この記事は、そんなあなたのための道しるべです。相続に関する膨大で複雑な手続きを専門家が代行する「遺産整理業務」について、その全体像から費用、依頼先の選び方まで、分かりやすく解説していきます。あなたの心と時間の負担を少しでも軽くし、円満な相続を実現するためのお手伝いができれば幸いです。
遺産整理業務とは?相続手続きを専門家が丸ごと代行するサービスです
遺産整理業務とは、一言でいえば「相続手続き全体を、相続人の方からの委任に基づいて整理し、必要書類の収集・作成や各種手続きの段取り・申請をまとめてサポートするサービス」です。ご家族が亡くなられた後には、実に多くの手続きが必要となりますが、そのほとんどすべてをお任せいただけます。

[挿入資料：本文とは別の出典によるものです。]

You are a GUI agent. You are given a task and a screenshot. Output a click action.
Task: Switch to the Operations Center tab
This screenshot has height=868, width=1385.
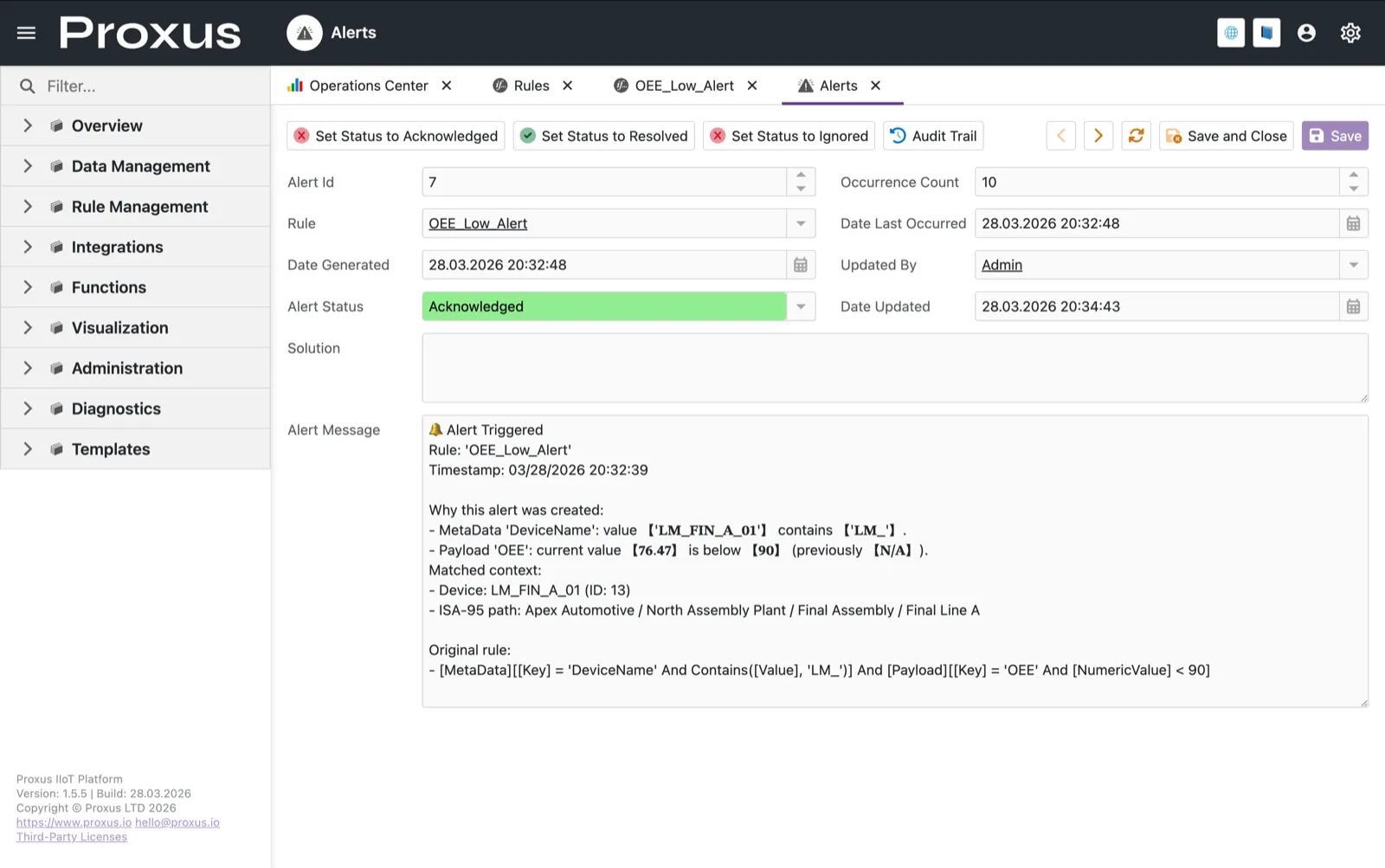368,86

具体的には、以下のような多岐にわたる業務をワンストップでサポートします。
- 相続人の調査(戸籍謄本の収集代行)と相続関係説明図の作成
- 故人の財産調査(預貯金、不動産、有価証券など)と財産目録の作成
- 遺言書の有無の調査と、必要に応じた家庭裁判所での検認手続き
- 相続人全員での話し合い(遺産分割協議)のサポートと遺産分割協議書の作成
- 預貯金の解約・払い戻し、株式など有価証券の名義変更
- 不動産の名義変更(相続登記)
- 生命保険金の請求手続き
- 相続放棄など、家庭裁判所での手続きサポート
- その他、相続に関するあらゆるご相談へのアドバイス
このように、遺産整理業務を司法書士に依頼するメリットは、相続人の方々が煩雑な手続きに時間や労力を奪われることなく、故人を偲ぶ時間に専念できる点にあります。
遺産整理の基本的な流れ【7つのステップ】
遺産整理は、一般的に以下の7つのステップで進められます。全体像を把握しておくことで、今どの段階にいるのかが分かり、安心して手続きを進めることができます。

- 遺言書の有無を調査
まずは故人が遺言書を遺していないかを確認します。公正証書遺言なら公証役場に、自筆証書遺言なら自宅の金庫や法務局の保管制度を利用している可能性があります。 - 遺言書の検認(必要な場合)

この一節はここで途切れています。